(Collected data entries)
——

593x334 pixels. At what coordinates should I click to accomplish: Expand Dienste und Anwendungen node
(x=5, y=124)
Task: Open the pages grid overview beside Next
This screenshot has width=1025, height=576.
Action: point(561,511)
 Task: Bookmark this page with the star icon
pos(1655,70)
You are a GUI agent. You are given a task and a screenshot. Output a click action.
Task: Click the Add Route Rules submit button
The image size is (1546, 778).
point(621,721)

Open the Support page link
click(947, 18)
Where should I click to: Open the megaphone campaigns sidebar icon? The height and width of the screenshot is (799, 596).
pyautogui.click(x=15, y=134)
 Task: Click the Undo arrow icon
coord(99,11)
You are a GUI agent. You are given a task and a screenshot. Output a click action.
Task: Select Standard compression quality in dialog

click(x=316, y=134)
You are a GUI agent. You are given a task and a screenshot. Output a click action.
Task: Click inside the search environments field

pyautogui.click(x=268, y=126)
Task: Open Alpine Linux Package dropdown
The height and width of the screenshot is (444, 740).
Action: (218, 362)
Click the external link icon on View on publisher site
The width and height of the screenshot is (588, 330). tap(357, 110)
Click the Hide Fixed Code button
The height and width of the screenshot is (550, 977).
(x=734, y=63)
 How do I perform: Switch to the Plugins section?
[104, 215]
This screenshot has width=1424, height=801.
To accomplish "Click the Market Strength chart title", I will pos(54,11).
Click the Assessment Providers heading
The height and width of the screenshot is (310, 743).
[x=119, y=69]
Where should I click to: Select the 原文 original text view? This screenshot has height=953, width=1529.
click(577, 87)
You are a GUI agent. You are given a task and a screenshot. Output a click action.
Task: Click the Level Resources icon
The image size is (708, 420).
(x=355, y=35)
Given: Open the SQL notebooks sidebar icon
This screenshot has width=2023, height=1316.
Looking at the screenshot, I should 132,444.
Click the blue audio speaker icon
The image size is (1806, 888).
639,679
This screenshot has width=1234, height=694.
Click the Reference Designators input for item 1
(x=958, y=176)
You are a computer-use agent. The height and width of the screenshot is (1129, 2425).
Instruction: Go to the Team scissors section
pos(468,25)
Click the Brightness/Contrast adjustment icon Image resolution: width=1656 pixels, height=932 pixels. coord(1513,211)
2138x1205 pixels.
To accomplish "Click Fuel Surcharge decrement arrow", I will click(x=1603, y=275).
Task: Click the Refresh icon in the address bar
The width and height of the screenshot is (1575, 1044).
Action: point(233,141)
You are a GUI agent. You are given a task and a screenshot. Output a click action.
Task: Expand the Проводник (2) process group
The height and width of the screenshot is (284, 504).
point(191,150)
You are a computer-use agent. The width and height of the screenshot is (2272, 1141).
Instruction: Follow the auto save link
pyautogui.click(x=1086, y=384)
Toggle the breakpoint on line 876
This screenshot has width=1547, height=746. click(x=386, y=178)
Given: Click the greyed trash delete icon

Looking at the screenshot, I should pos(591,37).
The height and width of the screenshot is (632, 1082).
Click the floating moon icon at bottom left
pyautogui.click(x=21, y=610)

——

- **INSTRUCTIONS FOR THE TASK**: Read the data above. Pull out each line in which the string "computer" appears.

- **OUTPUT BELOW**:
You are a computer-use agent. The height and width of the screenshot is (1129, 2425).
You are a computer-use agent. The width and height of the screenshot is (2272, 1141).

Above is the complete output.